Write out each line below precisely, passing over the pictures.

> [RECORDS]:
:::

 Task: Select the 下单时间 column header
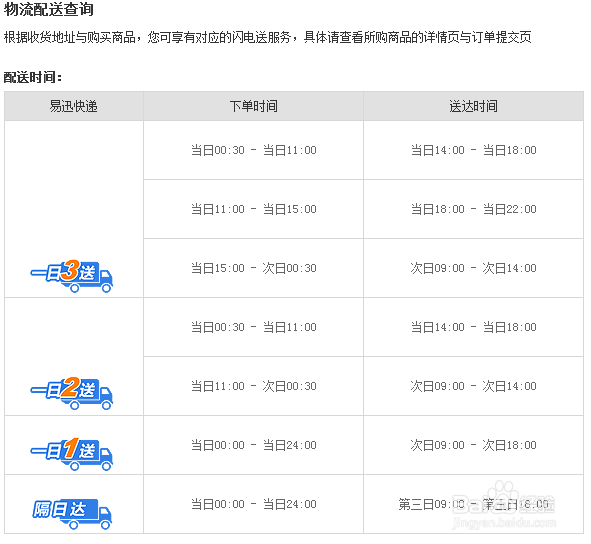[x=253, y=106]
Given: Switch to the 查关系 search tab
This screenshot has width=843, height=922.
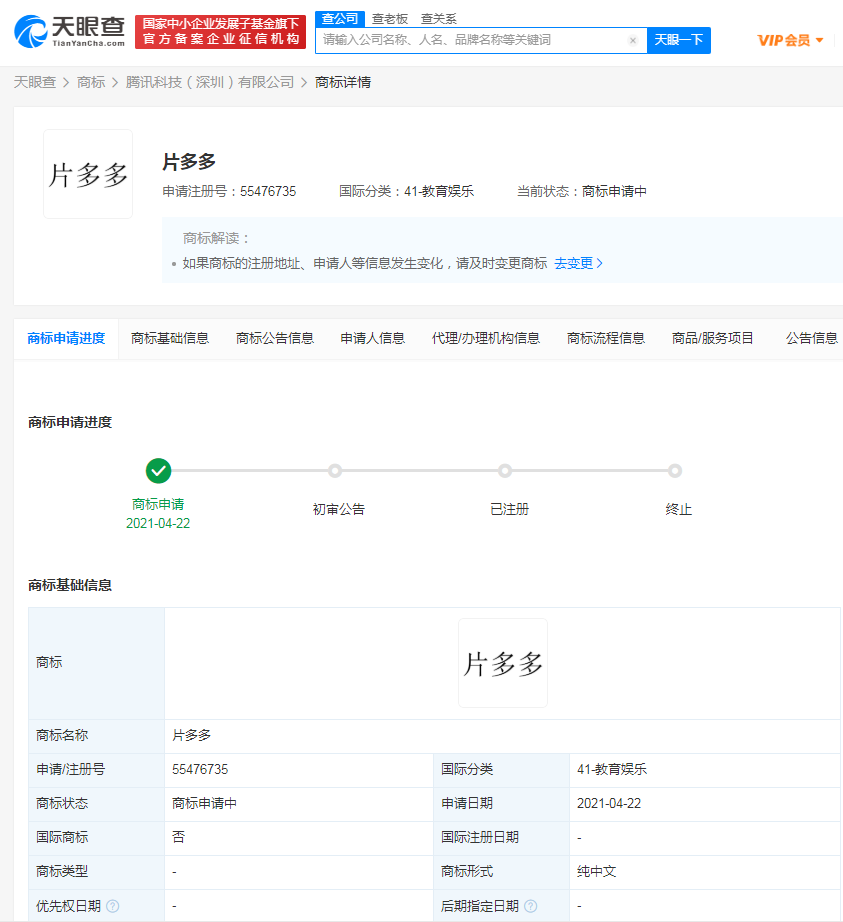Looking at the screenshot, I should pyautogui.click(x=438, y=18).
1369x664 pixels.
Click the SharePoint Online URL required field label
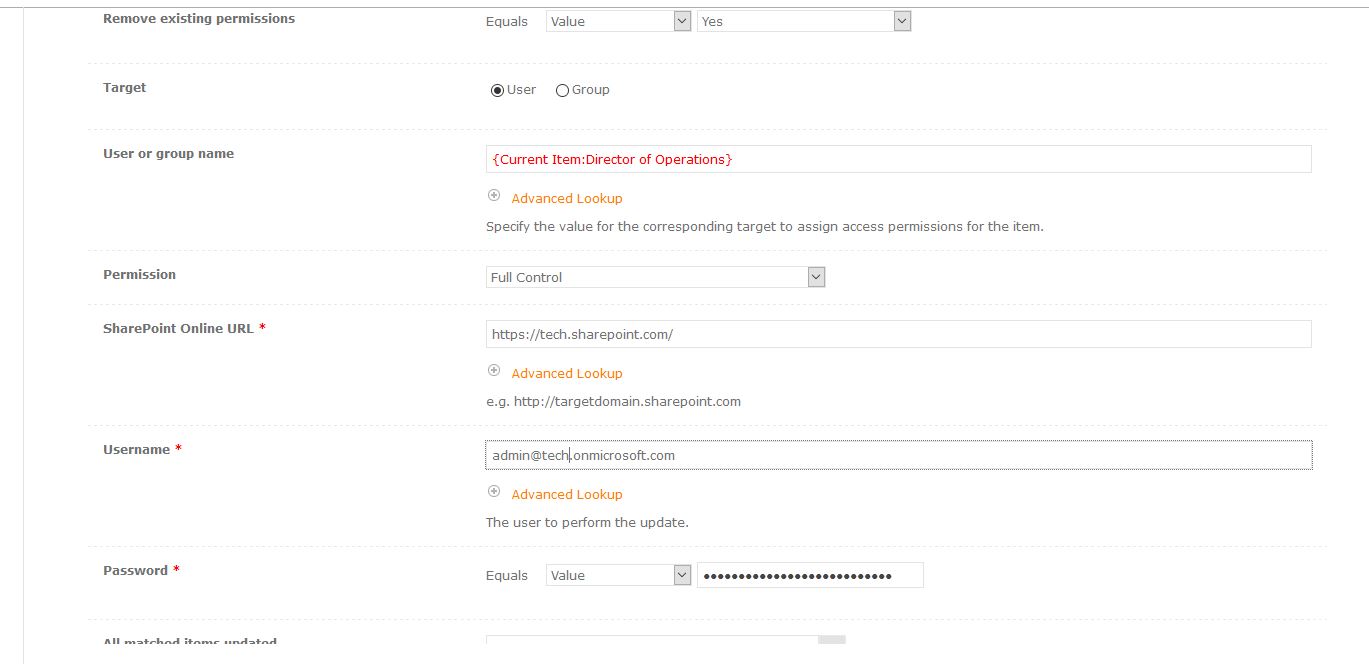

:::

> [TASK RESPONSE]:
 Task: Select the 下单时间 column header
[x=253, y=106]
Given: Switch to the 查关系 search tab
This screenshot has width=843, height=922.
Looking at the screenshot, I should pyautogui.click(x=438, y=18).
1369x664 pixels.
Click the SharePoint Online URL required field label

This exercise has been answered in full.